- PASSAGE FOR REVIEW -
OpenMediaVault installed on laptop - how to turn screen off automatically

A guide to automatically turn off the screen for OpenMediaVault installed on laptop

OpenMediaVault installed on laptop - how to turn screen off automatically
Photo by Maksym Zakharyak / Unsplash

I've just set up OMV on an old laptop, but even if I close the lid the screen stays on. I'm wanting to have it turned off as fully as possible - not just to save the screen but to save whatever processing power it takes if that makes sense.

1. Introduction

In order to save energy and protect the laptop screen, I need to set the screen to the Blank state after 1 min and turn it off after 2 min. Any keypress will turn it back on. Make it auto-start after reboot. The magic command what will do all the work:

setterm --blank 1 --powerdown 2

If you get error:

setterm: terminal xterm-256color does not support --blank

You are probably trying this command by SSH. You must run it from local of your machine, or do next stage of this guide.

2. Make it auto-start

Insert command in executable file

Insert command in executable file. Store it for example in hidden folder of your home directory /home/USER/.boot-scripts/screen-off.sh (Create the folder using mkdir command first):

sudo mkdir /home/USER/.boot-scripts/
sudo nano /home/USER/.boot-scripts/screen-off.sh

Paste this to screen-off.sh file:

#!/bin/bash
setterm --blank 1 --powerdown 2

Save the file by Ctrl+O, Enter, then Ctrl+X

And make script file executable by systemctl

Create file /etc/systemd/system/screen-off.service

sudo nano /etc/systemd/system/screen-off.service

Paste this to screen-off.service file:

[Unit]
Description=Blank screen after 1 min and turn it off after 2 min. Any keypress will turn it back on.

- MATERIAL SUPPLIED -
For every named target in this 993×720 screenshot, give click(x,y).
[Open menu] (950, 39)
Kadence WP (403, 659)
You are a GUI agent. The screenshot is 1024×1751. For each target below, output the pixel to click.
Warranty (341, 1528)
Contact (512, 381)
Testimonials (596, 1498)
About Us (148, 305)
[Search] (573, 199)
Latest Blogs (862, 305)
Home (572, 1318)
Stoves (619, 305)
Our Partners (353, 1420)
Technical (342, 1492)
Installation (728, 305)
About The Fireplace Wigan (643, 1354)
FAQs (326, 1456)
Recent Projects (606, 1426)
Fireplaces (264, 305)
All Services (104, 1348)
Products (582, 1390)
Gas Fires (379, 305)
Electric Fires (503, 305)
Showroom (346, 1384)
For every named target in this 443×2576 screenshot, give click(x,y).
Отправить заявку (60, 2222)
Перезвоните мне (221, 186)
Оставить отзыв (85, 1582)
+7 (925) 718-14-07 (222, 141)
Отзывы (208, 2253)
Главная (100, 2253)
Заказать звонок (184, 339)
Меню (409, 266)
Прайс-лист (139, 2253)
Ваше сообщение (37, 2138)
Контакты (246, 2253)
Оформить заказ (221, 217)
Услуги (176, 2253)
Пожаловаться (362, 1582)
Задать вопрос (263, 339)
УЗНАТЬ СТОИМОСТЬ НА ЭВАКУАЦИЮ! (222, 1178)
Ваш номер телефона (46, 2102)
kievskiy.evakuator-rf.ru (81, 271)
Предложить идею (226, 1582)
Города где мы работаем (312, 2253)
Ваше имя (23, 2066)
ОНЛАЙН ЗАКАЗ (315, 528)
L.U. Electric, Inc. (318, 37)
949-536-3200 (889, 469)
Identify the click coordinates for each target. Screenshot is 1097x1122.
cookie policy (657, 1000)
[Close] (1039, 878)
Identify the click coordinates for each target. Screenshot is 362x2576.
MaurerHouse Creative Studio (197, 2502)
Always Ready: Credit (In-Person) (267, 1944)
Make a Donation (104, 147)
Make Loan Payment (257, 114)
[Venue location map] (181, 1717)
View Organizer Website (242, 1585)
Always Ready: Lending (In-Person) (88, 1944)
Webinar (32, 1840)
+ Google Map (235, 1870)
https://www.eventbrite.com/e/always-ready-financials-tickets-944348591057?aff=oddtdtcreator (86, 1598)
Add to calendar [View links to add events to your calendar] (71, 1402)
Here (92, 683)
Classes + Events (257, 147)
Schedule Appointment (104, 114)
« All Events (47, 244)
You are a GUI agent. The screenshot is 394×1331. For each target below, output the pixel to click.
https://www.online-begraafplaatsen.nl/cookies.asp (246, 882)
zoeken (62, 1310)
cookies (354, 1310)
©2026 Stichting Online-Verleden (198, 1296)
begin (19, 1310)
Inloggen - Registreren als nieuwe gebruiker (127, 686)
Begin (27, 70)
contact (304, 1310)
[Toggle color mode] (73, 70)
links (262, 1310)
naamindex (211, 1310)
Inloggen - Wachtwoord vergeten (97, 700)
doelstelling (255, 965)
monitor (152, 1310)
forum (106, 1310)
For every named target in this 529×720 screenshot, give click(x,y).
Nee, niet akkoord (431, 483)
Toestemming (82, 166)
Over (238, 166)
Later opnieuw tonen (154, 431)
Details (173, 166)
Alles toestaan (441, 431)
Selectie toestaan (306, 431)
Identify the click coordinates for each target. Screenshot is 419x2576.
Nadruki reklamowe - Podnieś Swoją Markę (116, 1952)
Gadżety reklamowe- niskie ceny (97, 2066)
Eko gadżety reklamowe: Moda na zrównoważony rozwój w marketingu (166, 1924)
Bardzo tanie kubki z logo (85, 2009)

- WHAT IS BEING ASKED -
Extend the OpenMediaVault screen-off guide from the point where it stops.

- RESULT OF THE EXERCISE -
After=ssh.service

[Service]
Type=oneshot
Environment=TERM=linux
StandardOutput=tty
TTYPath=/dev/console
ExecStart=/home/USER/.boot-scripts/screen-off.sh

[Install]
WantedBy=local.target

Save the file by Ctrl+O, Enter, then Ctrl+X

Make it executable:

sudo chmod +x /home/USER/.boot-scripts/screen-off.sh
sudo chmod +x /etc/systemd/system/screen-off.service

And finally get it working and enabled on boot:

sudo systemctl start screen-off.service
sudo systemctl enable screen-off.service

To disable it:

sudo systemctl disable screen-off.service

3. Other way to automatically turn screen off on boot

Linux has a boot parameter consoleblank=XX which powers off the tty after XX seconds.
To use this parameter: Edit /etc/default/grub

sudo nano /etc/default/grub

Then add consoleblank=60 to the GRUB_CMDLINE_LINUX_DEFAULT= parameter. For example

GRUB_CMDLINE_LINUX_DEFAULT="quiet splash consoleblank=60"

Then update GRUB and reboot by run:

sudo update-grub
sudo reboot

With this, the display should turn off after one minute (adjust the number if this is too short for you). This will work both on the login prompt, and when someone is logged in.